Бесконечные, сумеречные потянулись для Арсения дни, будто бы совсем без солнца. Оно, конечно, было, но для других, не для него. От колхозных дел он почти отрешился, бригадиры вели их по собственному разумению; по-прежнему распоряжаться людьми не чувствовал за собой морального права, избегал даже встреч сними. Догадывался, что следовало бы самому поставить вопрос об освобождении от обязанностей председателя, и ничего не предпринимал, продолжал бездействовать, словно ожидая какого-то внешнего толчка, способного встряхнуть его, избавить от нынешнего парализованного состояния. Уполномоченный уехал в район, наверное, специально доложить ситуацию.
Только на четвертый день Арсений пошел в правление. Габардиновую гимнастерку, в которой форсил последнее время, надеть постеснялся — накинул обычный пиджак. Ему казалось, что единственная его медаль тоже сияет ложным блеском: отцепил ее и отдал в игрушки Павлику.
Спиридон Малашкин исполнительно находился на своем месте. С нескрываемым любопытством рассматривал потемневшее, утомленное переживаниями и бессонницей лицо Арсения, словно перед ним был совсем другой человек. На разговор первым не навязывался, дескать, понимаю таковое положение. Арсений с болезненной гримасой крепко потер пальцами лоб, признался вслух:
— Нет, не лежит ни к чему душа!
— Серьезная у тебя приключилась притча. Смотри, голова кручинная, хуже бы не было: вчера Устинов спрашивал тебя по телефону, я сказал, что в тех бригадах находишься. Сегодня, наверное, опять звонить будет.

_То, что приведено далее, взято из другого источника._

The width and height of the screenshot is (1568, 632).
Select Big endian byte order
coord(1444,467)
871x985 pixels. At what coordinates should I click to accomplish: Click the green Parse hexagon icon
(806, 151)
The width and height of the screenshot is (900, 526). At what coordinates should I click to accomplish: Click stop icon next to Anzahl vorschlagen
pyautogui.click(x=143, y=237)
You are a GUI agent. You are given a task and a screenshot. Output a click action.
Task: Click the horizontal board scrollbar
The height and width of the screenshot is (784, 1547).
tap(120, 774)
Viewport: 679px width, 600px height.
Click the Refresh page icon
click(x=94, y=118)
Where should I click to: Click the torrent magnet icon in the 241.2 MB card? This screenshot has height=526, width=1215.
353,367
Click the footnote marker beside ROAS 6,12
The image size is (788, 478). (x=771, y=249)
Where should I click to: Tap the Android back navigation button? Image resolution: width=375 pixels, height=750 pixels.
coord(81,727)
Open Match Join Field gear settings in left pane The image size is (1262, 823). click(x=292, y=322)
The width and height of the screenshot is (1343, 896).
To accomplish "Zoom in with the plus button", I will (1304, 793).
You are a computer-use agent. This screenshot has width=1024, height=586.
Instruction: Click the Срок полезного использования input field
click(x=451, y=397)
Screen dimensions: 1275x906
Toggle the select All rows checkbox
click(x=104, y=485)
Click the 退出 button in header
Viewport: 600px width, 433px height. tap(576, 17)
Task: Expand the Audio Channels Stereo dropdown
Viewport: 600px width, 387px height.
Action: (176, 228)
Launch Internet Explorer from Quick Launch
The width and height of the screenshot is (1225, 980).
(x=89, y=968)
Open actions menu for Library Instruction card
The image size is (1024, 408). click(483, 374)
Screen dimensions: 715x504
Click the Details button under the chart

— Хуже некуда, Спиридон Васильевич. Чему быть, того не миновать.
— Через них, через баб, самая пагуба нашему брату, — заключил Малашкин. — Хорошо, что жена сносливая.
Арсения тяготил разговор, сводившийся волей-неволей к его семейной беде, он подумывал умотать к Подсевалову на излечение души. Удерживал предполагаемый звонок. Прошло всего несколько минут, показавшихся долгими, Арсений впал в забывчивость и как бы очнулся, когда задребезжал телефон. На том конце рассерженно отозвался голос Устинова:
— Алло! Куприянов? Где ты запропастился, второй день звоню! Давай-ка приезжай сюда, немедленно!